Because of this, developing a vitamin E deficiency is rare unless you have an underlying health condition. High doses of vitamin E can increase a risk of bleeding.
See your doctor if you begin experiencing any of the following symptoms of deficiency:
- difficulty with walking or coordination
- muscle pain or weakness
- visual disturbances
- general unwellness
You should only attempt to correct a suspected vitamin E deficiency after consulting your doctor. Supplements may cause complications, so it’s best to eat a healthy diet that includes many foods rich in vitamin E.
You can find vitamin E in a wide range of foods.
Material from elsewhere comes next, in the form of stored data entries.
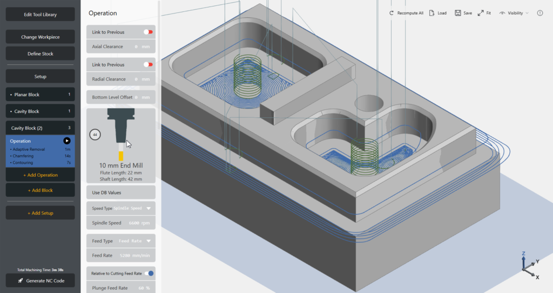The height and width of the screenshot is (293, 553).
Task: Open the info alert circle icon
Action: pyautogui.click(x=540, y=13)
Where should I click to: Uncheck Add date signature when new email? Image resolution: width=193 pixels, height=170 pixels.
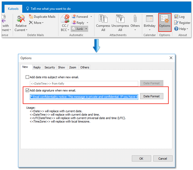tap(27, 90)
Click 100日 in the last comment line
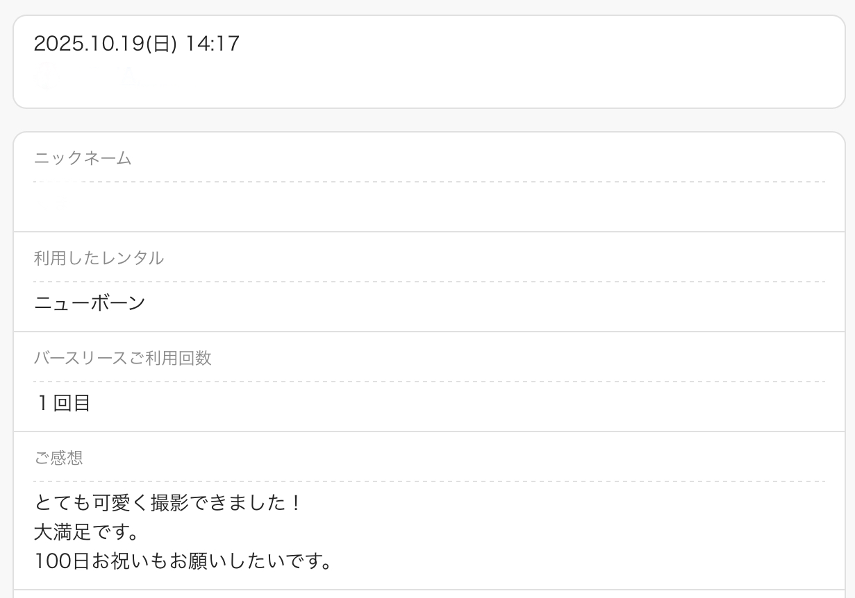Viewport: 855px width, 598px height. click(x=62, y=561)
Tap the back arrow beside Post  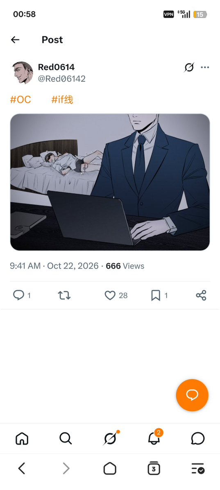point(15,40)
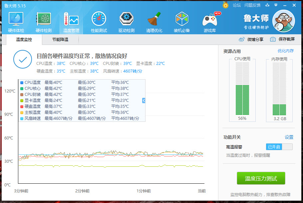
Task: Open the 硬件体检 hardware checkup tool
Action: 15,22
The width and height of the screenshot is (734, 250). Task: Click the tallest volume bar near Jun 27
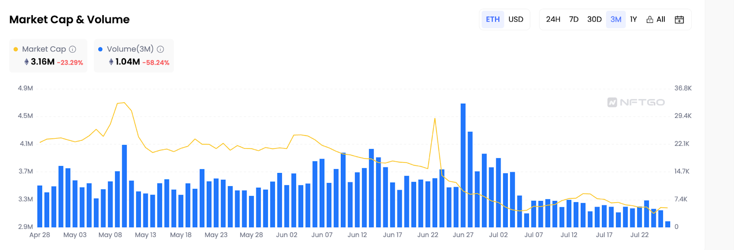[x=463, y=165]
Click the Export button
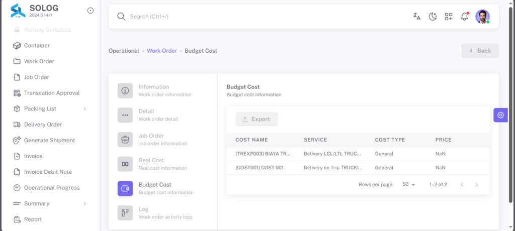Viewport: 515px width, 231px height. (256, 120)
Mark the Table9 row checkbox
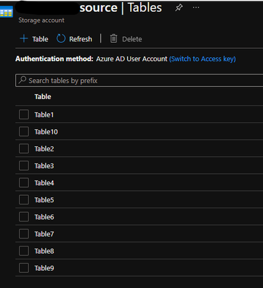 click(24, 268)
These include:
- nuts and seeds, such as almonds, sunflower seeds, peanuts, and peanut butter
- whole grains
- vegetable-based oils, especially olive and sunflower
- leafy vegetables
- fortified cereals
Although taking supplements is a popular way to add vitamins and minerals to your diet, you should be cautious about taking vitamin E in supplement form.
Supplements aren’t regulated by the U.S. Food and Drug Administration, so it can be difficult to determine the quality of the ingredients.
Even if you do purchase a supplement from a reputable brand, there’s a chance that it can interfere with other medications that you’re taking.
Some of the medications that may be affected include:
- chemotherapy drugs
- radiotherapy drugs
Because they aren’t regulated, it may be unclear what vitamin E you’re getting. For examples, some supplements only contain one type of vitamin E. Your body needs other types found in various food sources. It’s always best to get your nutrients from whole foods, rather than supplements.
Concentrated supplements — not multivitamins — may contain more vitamin E than you need. This may cause side effects and lead to further complications.
Adults and children 14 years and older need 15 milligrams (mg) of vitamin E per day.
Children under this age need a smaller dose on a daily basis:
- ages 1 to 3: 6 mg/day
- ages 4 to 8: 7 mg/day
- ages 9 to 13: 11 mg/day
Women who are breastfeeding should get 19 mg per day.
Combining just a few foods per day will help you meet your vitamin E intake. For example:
- One ounce of sunflower seeds contains 7.4 mg of vitamin E.
- Two tablespoons of peanut butter contain 2.9 mg of vitamin E.
- A half cup of spinach contains 1.9 mg of vitamin E.
Vitamin E deficiency can be the result of an underlying condition. Many conditions prevent your body from being able to adequately absorb fats, including fat-soluble nutrients like vitamin E.
- chronic pancreatitis
- cystic fibrosis
- primary biliary cirrhosis
- Crohn’s disease
- short bowel syndrome
In some cases, vitamin E deficiency results from a rare genetic condition known as ataxia. This condition is neurologically based and affects muscle control and coordination. It’s
See your doctor if you notice symptoms related to a vitamin E deficiency and have a condition that affects your body’s ability to absorb fat.
Your doctor will determine the best course of action for your vitamin E deficiency. Although dietary changes are a first-line treatment, your doctor may decide that a high-dose supplement or a water-soluble vitamin E supplement is more appropriate.
You should only take vitamin E supplementation under your doctor’s supervision.
Once a diagnosis has been made, you can work with your doctor to develop a treatment plan suited to your needs. This can help restore your vitamin E levels and should ease any symptoms you may be experiencing.
But if left untreated, your symptoms may worsen over time. This can lead to additional complications and may impact your overall quality of life.